Ein eurokollektives Sicherheitssystem hätte u.a. die Funktion zu verhindern, daß traditionelle zwischenstaatliche Konflikte wieder aufbrechen und kriegerisch ausgetragen werden. Insofern hätte es die disziplinierende Funktion der alten Blöcke nach innen zu übernehmen. Gerade angesichts des Wiederauflebens von zwischenstaatlichen und Nationalitätenkonflikten in Ost-

und Südosteuropa (aber auch zwischenstaatlicher Konflikte anderswo in Europa, z.B. griechisch-türkischer Konflikt) ist die Bedeutung solcher Funktionen eines eurokollektiven Sicherheitssystems nicht zu unterschätzen.

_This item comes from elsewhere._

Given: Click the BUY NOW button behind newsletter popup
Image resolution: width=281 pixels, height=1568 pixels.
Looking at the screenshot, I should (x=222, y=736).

Und ein solches System hätte die Funktion der Einbindung und Kontrolle deutschen Machtpotentials. Bei Schwinden bzw. Wegfall der integrierenden Kraft der Ost-West-Konfrontation wird dieses Machtpotential von den Nachbarvölkern in Ost und West aufgrund ihrer bitteren Erfahrung mit deutschem Militarismus und aggressiver deutscher Großmachtpolitik mit Recht künftig wieder als besondere potentielle Gefahr angesehen werden müssen.

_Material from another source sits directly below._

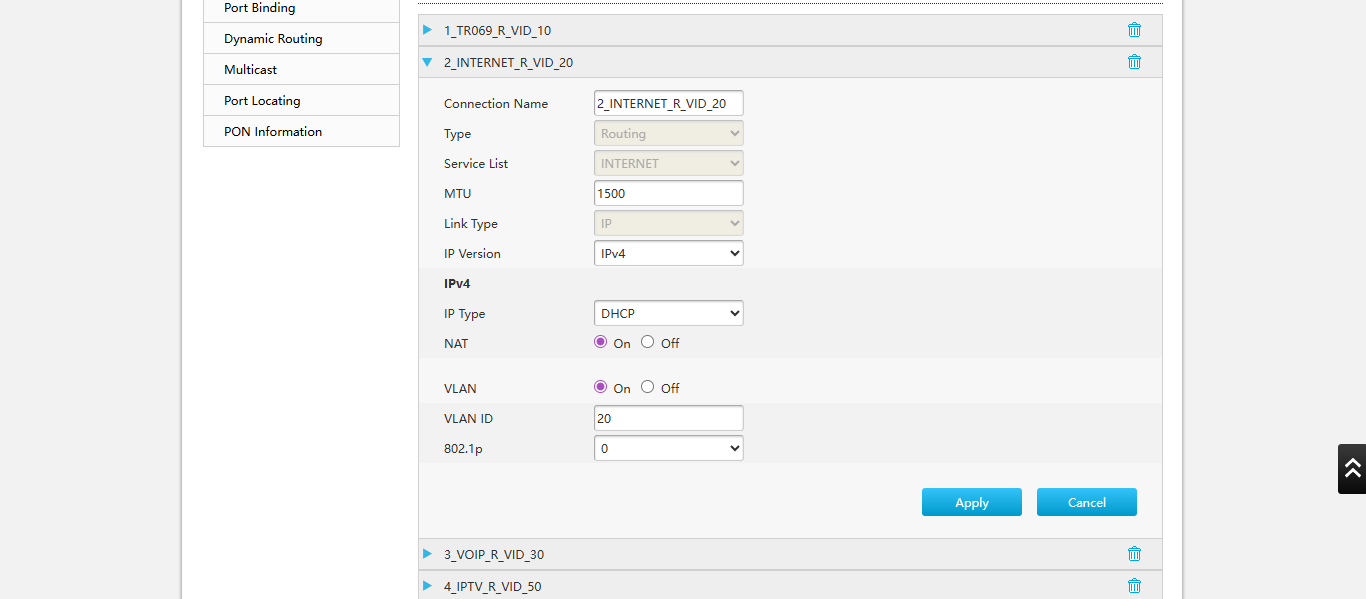Set VLAN to Off
The width and height of the screenshot is (1366, 599).
tap(648, 387)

Diesen berechtigten Sorgen und Ängsten der Nachbarn ist von deutscher Seite Rechnung zu tragen in Form einer Politik der Selbstbeschränkung einerseits (d.h. u.a.: bewußter Verzicht auf alle Wieder- und Neuvereinigungsoptionen, einseitige Abrüstung und Entmilitarisierung) und in Form der freiwilligen Einbindung in internationale Zusammenhänge und die Unterwerfung unter internationale Kontrollen andererseits. Das heißt u.a., daß eine künftige deutsch-deutsche Vertragsgemeinschaft sich - bei Anerkennung aller existierenden Grenzen in Europa - in den gesamteuropäischen Kontext einzubetten hat. Eine derartige Europäisierung der "deutschen Frage" ist unabdingbar für die Gewährleistung von Sicherheit für die europäischen Völker.

Nur ein solcher, gegen eine Renationalisierung von Politik gerichteter Ansatz, der die Zurückdrängung nationalstaatlicher Machtpolitik, die Überwindung des Nationalstaats als politischem Bezugsrahmen hat, ist künftig friedenspolitisch noch vertretbar.

Aufgabe der bundesdeutschen Friedensbewegung ist es, dafür zu sorgen, daß die BRD am Ende dieses Jahrtausends als vollständig abgerüsteter und entmilitarisierter Staat Teil einer neuen europäischen Friedensordnung ( = europäische Vertragsgemeinschaft, gemeinsames europäisches Haus, europäische Konföderation oder wie auch immer) ist.

Volker Böge ist Mitarbeiter im Institut für Internationale Politik in Wuppertal.